Repeat the stretch of entries below from the line with "Cambiando router Livebox (SUOP) (80, 470)" through the line with "IPTV para futebol (256, 716)". Include both ends and add nothing.

(RECORDED DATA begins)

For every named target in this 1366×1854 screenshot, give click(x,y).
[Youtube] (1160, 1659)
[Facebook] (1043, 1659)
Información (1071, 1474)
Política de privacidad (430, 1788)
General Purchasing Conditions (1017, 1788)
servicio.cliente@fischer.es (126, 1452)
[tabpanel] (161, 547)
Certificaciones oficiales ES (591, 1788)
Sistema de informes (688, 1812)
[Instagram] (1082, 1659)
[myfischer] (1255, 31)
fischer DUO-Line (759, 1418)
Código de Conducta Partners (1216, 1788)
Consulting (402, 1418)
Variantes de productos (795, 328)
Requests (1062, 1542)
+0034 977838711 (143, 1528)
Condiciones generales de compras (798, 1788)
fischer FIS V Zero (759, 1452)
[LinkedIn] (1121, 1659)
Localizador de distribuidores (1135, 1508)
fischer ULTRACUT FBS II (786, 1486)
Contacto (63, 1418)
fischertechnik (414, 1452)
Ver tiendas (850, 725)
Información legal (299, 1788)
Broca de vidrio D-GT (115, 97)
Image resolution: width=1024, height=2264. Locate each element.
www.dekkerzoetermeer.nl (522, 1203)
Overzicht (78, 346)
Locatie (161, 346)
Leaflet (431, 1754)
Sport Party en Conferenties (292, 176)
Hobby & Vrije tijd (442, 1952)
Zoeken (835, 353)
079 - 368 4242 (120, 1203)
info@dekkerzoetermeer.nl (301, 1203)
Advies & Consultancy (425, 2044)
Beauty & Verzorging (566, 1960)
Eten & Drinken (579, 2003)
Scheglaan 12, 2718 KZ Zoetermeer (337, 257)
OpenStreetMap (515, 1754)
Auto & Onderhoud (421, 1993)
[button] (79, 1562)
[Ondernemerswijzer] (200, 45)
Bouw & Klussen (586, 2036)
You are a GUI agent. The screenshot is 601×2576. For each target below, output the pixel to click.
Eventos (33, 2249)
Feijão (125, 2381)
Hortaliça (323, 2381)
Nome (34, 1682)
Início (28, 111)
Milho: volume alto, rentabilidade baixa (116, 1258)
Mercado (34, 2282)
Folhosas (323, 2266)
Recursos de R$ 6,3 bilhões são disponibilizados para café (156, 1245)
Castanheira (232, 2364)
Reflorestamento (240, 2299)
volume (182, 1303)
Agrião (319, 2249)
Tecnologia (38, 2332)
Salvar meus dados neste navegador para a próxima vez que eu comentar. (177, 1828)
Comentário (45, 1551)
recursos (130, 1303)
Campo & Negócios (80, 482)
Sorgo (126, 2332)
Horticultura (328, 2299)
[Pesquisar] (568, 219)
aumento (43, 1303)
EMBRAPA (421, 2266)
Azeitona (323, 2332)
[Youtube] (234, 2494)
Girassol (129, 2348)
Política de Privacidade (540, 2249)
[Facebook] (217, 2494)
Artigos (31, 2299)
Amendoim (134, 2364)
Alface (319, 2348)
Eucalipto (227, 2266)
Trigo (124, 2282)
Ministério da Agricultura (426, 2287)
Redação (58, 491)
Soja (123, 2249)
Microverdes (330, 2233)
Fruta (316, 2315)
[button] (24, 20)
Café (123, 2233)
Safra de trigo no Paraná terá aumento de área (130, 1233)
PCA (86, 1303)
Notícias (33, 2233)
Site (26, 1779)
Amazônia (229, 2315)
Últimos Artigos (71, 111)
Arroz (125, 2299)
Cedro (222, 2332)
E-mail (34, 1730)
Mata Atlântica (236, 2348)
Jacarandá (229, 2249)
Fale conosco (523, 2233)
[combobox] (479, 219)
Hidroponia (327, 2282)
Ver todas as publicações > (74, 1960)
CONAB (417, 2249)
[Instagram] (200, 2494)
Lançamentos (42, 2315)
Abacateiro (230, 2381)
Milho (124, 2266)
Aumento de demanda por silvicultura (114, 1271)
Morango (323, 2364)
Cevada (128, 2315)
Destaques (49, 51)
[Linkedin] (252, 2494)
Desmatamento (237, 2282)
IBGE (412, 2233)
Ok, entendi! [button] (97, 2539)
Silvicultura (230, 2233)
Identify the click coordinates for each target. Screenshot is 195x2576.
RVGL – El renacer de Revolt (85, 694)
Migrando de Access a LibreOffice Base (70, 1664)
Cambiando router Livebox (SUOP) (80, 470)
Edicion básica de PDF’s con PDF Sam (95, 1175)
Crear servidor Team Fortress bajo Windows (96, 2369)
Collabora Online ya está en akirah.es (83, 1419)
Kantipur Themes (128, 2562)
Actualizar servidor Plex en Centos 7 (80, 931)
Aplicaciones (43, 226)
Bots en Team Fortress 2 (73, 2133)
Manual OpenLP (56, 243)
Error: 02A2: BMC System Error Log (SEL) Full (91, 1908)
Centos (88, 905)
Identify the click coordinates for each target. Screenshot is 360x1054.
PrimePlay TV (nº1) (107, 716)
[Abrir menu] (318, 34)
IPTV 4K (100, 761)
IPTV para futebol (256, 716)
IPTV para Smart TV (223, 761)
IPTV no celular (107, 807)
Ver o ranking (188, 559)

(RECORDED DATA ends)

- REPLY
Cambiando router Livebox (SUOP) (80, 470)
Edicion básica de PDF’s con PDF Sam (95, 1175)
Crear servidor Team Fortress bajo Windows (96, 2369)
Collabora Online ya está en akirah.es (83, 1419)
Kantipur Themes (128, 2562)
Actualizar servidor Plex en Centos 7 (80, 931)
Aplicaciones (43, 226)
Bots en Team Fortress 2 (73, 2133)
Manual OpenLP (56, 243)
Error: 02A2: BMC System Error Log (SEL) Full (91, 1908)
Centos (88, 905)
Identify the click coordinates for each target. Screenshot is 360x1054.
PrimePlay TV (nº1) (107, 716)
[Abrir menu] (318, 34)
IPTV 4K (100, 761)
IPTV para futebol (256, 716)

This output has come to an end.